>> Start Passage to read

I like the careful review of python at the start.

The "stories" in the writing seem good. If you want to learn by reading somebody explain how to solve a problem, I think this is a good text for you.

I don't think there are enough exercises... with a title of "problem solving..." I was expecting more focus on (challenging?) problems in the exercises. If you want to learn by thinking about how to solve problems, this is not the text for you.

I could not find a comparison of the orders of various operations on ADT's. I thought I would find something like that in Chapter 3. I think that omission makes it hard to understand the big picture.

Details seem raw:

* The table on page 9 shows the Pythonic not equals operator is `=!`.

* 2.7 Programming Exercise 4 should really be specifying linear _in what parameter(s)_ for clarity. The operation is O(nk) presumably. Exercise 5 assumes that n = len(data) from Exercise 4. The claim that O(n log(n)) < O(n k) depends on k and n, but that isn't clearly stated.

* 3.14 Programming Exercise 7: this exercise has in mind only one particular solution. Does not a double ended queue have O(1) enqueue and dequeue?

> Does not a double ended queue have O(1) enqueue and dequeue?

Yes. It's a basic data structure implementable using vector or linked lists.

When using the linked list, you can even do erase in O(1) assuming you have the pointer already. This also turns out to be super useful

There is an updated and interactive version of this book here https://runestone.academy/runestone/books/published/pythonds...

>> End Passage to read
>> Start Data lines

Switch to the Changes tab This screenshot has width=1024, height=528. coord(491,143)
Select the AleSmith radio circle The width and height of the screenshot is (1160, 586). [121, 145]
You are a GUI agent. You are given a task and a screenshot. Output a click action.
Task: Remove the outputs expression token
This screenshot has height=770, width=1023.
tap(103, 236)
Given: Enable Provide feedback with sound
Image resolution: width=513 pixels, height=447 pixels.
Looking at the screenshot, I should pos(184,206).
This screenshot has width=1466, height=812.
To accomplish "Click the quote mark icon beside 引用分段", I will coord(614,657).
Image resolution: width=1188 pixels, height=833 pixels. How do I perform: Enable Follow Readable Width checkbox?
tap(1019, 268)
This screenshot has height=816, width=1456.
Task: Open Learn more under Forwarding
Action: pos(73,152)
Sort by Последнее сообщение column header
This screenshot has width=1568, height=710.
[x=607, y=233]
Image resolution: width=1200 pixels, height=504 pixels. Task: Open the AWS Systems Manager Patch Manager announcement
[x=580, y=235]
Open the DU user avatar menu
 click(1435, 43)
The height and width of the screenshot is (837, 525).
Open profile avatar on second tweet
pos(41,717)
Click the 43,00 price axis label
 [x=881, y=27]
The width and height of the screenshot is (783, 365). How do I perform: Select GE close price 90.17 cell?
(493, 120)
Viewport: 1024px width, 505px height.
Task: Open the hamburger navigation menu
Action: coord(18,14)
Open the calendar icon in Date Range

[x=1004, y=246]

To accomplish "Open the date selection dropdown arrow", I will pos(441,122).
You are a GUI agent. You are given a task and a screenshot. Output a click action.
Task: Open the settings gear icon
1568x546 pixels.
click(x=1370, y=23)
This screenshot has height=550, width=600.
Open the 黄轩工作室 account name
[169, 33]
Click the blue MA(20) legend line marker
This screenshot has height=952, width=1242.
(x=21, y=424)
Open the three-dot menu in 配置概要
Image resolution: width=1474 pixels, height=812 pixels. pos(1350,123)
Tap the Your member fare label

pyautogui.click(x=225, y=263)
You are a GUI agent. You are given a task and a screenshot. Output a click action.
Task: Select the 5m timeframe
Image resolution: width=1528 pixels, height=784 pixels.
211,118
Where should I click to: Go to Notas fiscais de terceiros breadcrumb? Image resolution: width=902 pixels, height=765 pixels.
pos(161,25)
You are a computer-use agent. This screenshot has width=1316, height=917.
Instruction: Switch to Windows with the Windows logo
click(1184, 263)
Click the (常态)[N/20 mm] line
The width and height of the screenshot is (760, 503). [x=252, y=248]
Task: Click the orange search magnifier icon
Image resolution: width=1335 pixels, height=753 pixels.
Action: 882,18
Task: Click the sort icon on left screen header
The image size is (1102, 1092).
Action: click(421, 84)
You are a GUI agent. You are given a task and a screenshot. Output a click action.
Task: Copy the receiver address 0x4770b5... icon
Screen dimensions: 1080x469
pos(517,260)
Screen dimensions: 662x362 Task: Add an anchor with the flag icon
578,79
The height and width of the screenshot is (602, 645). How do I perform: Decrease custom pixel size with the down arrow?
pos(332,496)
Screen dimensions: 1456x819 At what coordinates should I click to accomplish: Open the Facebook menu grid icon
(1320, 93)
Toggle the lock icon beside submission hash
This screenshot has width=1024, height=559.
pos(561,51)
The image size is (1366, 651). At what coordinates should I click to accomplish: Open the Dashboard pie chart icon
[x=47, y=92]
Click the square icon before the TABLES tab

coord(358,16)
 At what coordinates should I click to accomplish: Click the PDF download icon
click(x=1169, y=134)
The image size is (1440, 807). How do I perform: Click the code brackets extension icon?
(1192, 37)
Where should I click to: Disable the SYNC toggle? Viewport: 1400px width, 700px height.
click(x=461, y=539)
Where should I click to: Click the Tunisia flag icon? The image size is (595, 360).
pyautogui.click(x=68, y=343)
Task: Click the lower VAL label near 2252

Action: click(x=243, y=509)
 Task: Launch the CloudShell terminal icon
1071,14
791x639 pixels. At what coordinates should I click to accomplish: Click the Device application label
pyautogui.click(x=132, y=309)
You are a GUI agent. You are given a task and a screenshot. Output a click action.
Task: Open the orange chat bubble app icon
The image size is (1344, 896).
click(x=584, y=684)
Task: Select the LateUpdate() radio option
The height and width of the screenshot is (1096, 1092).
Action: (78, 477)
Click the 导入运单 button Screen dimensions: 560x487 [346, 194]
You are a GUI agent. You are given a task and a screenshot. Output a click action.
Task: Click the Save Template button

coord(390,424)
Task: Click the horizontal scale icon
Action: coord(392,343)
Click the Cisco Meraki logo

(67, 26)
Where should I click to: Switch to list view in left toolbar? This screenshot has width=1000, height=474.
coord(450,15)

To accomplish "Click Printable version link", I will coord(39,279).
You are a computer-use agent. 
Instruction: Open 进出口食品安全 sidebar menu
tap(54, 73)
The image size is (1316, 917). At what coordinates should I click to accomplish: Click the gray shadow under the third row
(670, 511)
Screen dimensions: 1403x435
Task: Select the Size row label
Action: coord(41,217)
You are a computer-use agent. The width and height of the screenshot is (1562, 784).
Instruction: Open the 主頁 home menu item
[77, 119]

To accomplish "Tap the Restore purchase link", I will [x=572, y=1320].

>> End Data lines

## Set tasks:
**a)** Answer these questions from the book discussion:
(i) In which chapter did the writer expect to find a comparison of the orders of operations on ADT's?
(ii) What does the table on page 9 show as the Pythonic not equals operator?
(iii) What two things does the reply say a double ended queue can be implemented with?
**b)** Repeat the part of the book discussion that begins at the words "I could not" and ends after "isn't clearly stated.".
**c)** Write the next part of the book discussion, picking up after its last sentence.
The collection entries have nothing to do with this work.

## Expected results:
**a)**
(i) Chapter 3
(ii) `=!`
(iii) Vector or linked lists

**b)**
I could not find a comparison of the orders of various operations on ADT's. I thought I would find something like that in Chapter 3. I think that omission makes it hard to understand the big picture.

Details seem raw:

* The table on page 9 shows the Pythonic not equals operator is `=!`.

* 2.7 Programming Exercise 4 should really be specifying linear _in what parameter(s)_ for clarity. The operation is O(nk) presumably. Exercise 5 assumes that n = len(data) from Exercise 4. The claim that O(n log(n)) < O(n k) depends on k and n, but that isn't clearly stated.

**c)**
You might find the Debug Visualizer extension for VS Code helpful to visualize algorithms and datastructures [1]. It kind of works with python, but works best with Javascript/TypeScript.

[1] https://github.com/hediet/vscode-debug-visualizer

Thanks for the mentioning this!

I'm not impressed with the dynamic programming part, which is what I'm trying to learn right now.

It simply lists it under recursion and after skimming, I see no mention of bottom up DP (iteratively) and there's only one problem about it.

I'm still looking for a good resource, but this one gave me quite a bit of insight [1]. Since it reuses the same problem over and over again and tweaks it, which gave me a better view of DP.

[1] https://www.youtube.com/watch?v=jTjRGe0wRvI

"Algorithm Design" by Kleinberg & Tardos is pretty good. Chapter 6 is its Dynamic Programming chapter, and there are 9 examples in the chapter with pseudocode and analysis.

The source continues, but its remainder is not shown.